SET PROBLEM: Can you give the lines of all the records below as a JSON list of strings, with one string per line, blank lines omitted and the pictures left out?

MATERIAL FOR THIS TASK:
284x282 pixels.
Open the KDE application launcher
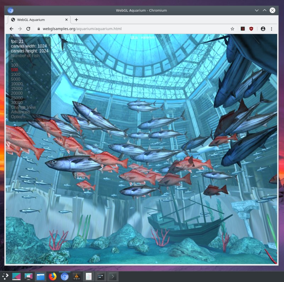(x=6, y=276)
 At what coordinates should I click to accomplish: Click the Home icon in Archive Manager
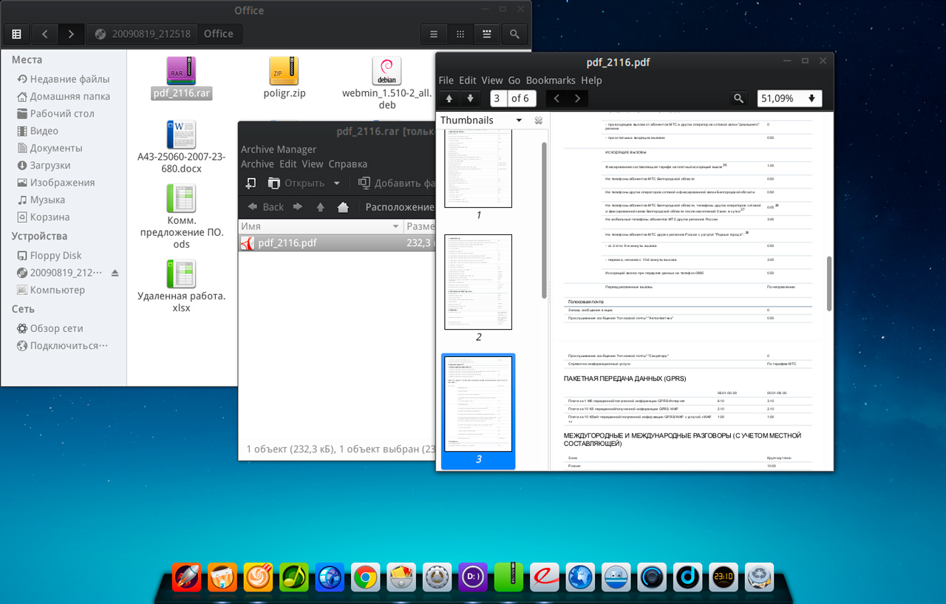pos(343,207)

ANSWER:
[
  "284x282 pixels.",
  "Open the KDE application launcher",
  "(x=6, y=276)",
  " At what coordinates should I click to accomplish: Click the Home icon in Archive Manager",
  "pos(343,207)"
]